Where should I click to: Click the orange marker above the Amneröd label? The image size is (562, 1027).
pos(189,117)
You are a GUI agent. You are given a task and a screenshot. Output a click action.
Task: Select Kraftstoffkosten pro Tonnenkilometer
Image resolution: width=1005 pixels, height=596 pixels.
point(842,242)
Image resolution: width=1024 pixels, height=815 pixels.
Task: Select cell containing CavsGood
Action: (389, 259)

==

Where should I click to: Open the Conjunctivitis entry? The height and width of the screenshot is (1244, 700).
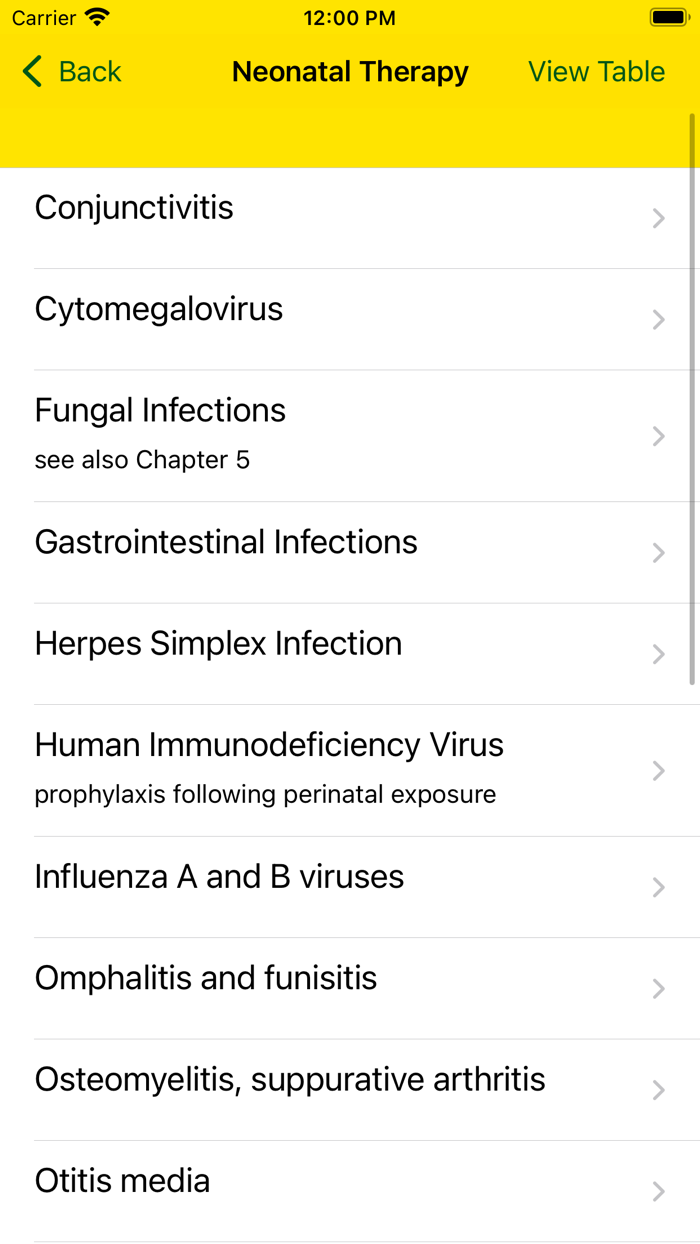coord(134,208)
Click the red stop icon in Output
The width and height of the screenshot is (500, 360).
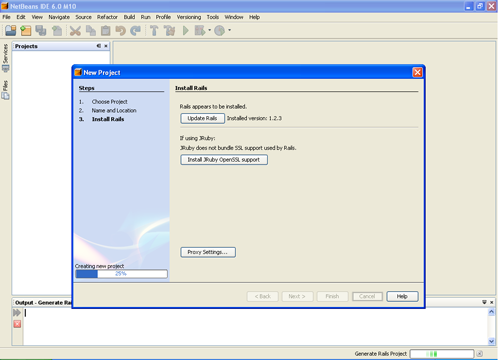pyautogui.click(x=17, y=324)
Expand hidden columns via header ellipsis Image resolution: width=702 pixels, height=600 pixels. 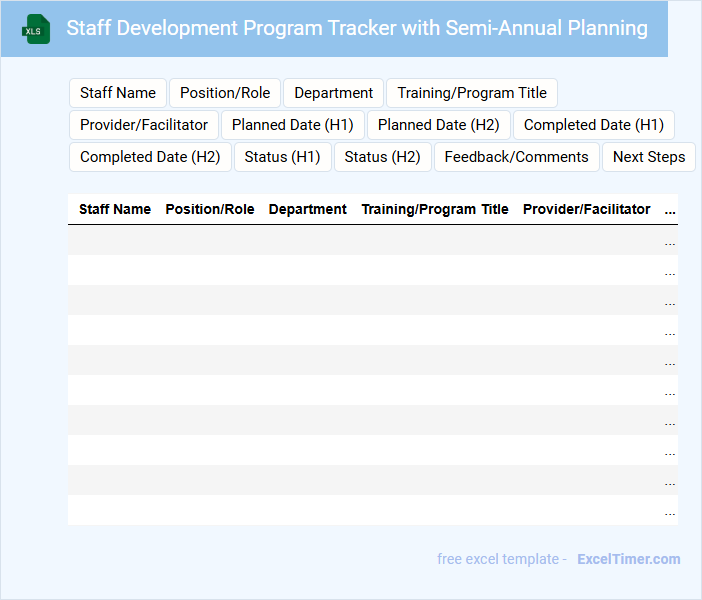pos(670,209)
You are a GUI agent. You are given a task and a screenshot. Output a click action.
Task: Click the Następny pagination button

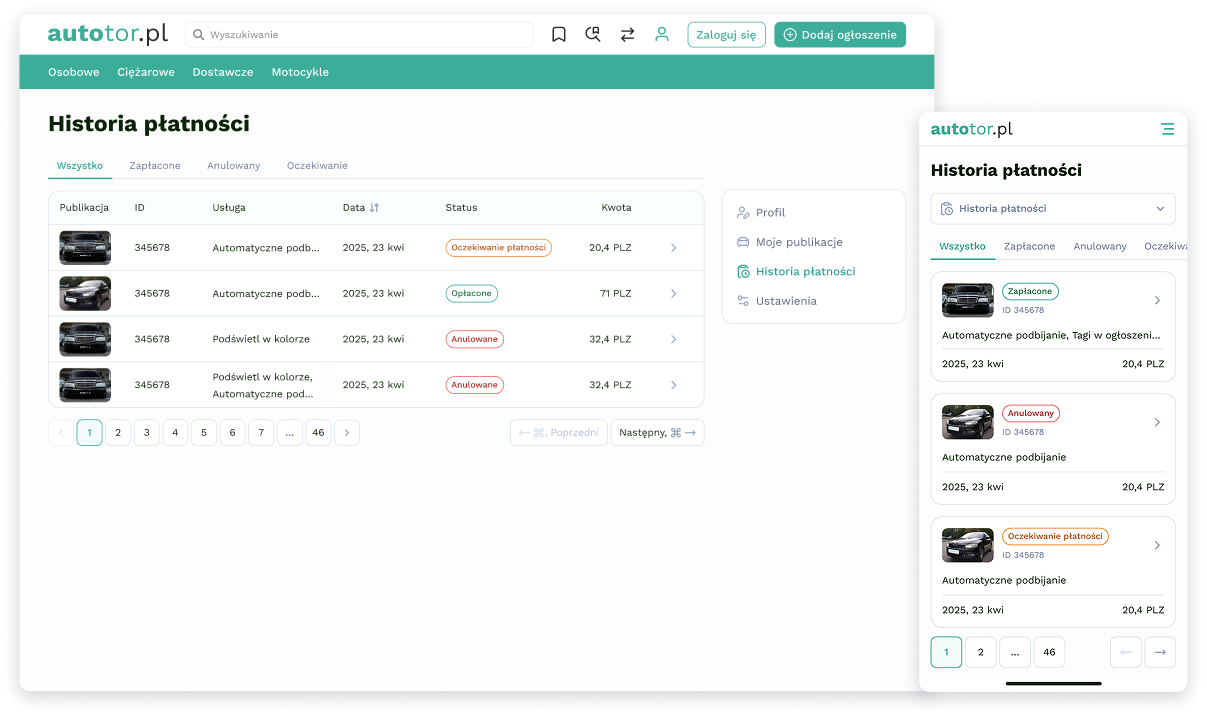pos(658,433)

...

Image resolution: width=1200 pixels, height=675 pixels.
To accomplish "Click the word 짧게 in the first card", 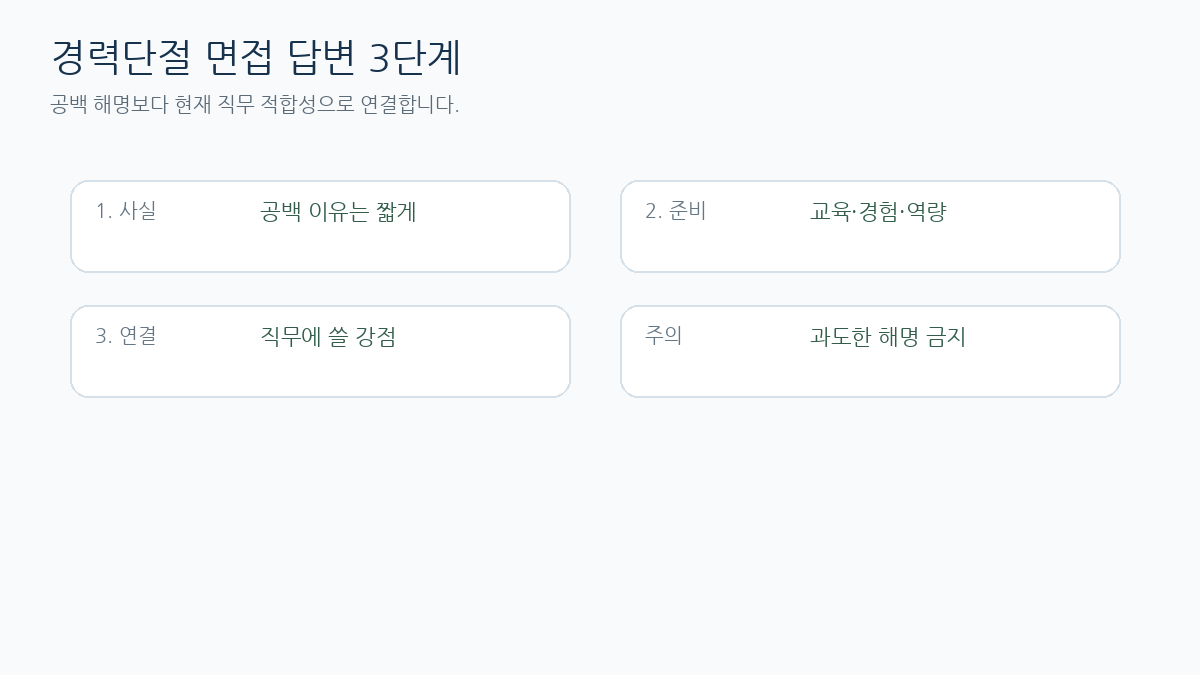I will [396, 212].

Work item: Starting at the line above that contains "Where should I click to: Click", write out each line exactly until the line that contains "Task: Select Kraftstoffkosten" has been written, and stop there.

Reply:
Where should I click to: Click the orange marker above the Amneröd label? The image size is (562, 1027).
pos(189,117)
You are a GUI agent. You are given a task and a screenshot. Output a click action.
Task: Select Kraftstoffkosten pro Tonnenkilometer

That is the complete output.